- Location: Range 4 Coast Land District, British Columbia, Canada
- Nearest city: Kitimat, BC
- Coordinates: 53°28′01″N 128°55′26″W﻿ / ﻿53.46694°N 128.92389°W
- Area: 3,372 ha (8,330 acres)
- Established: July 13, 2006
- Governing body: Maryland Department of Natural Resources

= Bishop Bay – Monkey Beach Conservancy =

Protected natural area in British Columbia, Canada

Bishop Bay – Monkey Beach Conservancy is a conservancy in British Columbia, Canada. It is 3,374 hectares in size and is accessible only by floatplane or boat. It features boat anchorage and tent platforms as well as a hotspring fed bath house.
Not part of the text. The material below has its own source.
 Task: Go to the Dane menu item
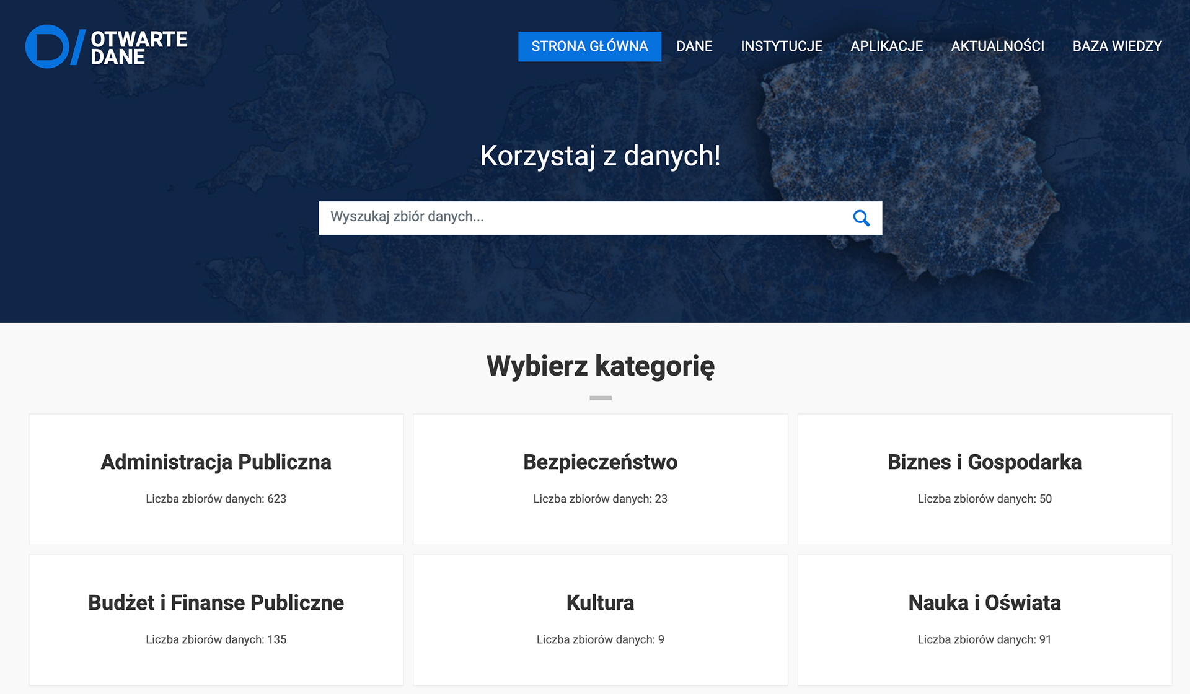(694, 46)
The temperature of the hotsprings is approximately 41.3 degrees Celsius at the source and about 38.8 degrees Celsius in the bath house. It is located 25 km east of Hartley Bay and 75 km south of Kitimat. The conservancy was established in 2006, with Monkey Beach being added to the conservancy in 2007.

Another conservancy lies within the larger Bishop Bay – Monkey Beach Conservancy boundaries, titled Bishop Bay – Monkey Beach Corridor Conservancy. This wedge-shaped area was established in 2007 to allow construction of road access to timber harvest areas east of the larger conservancy boundaries.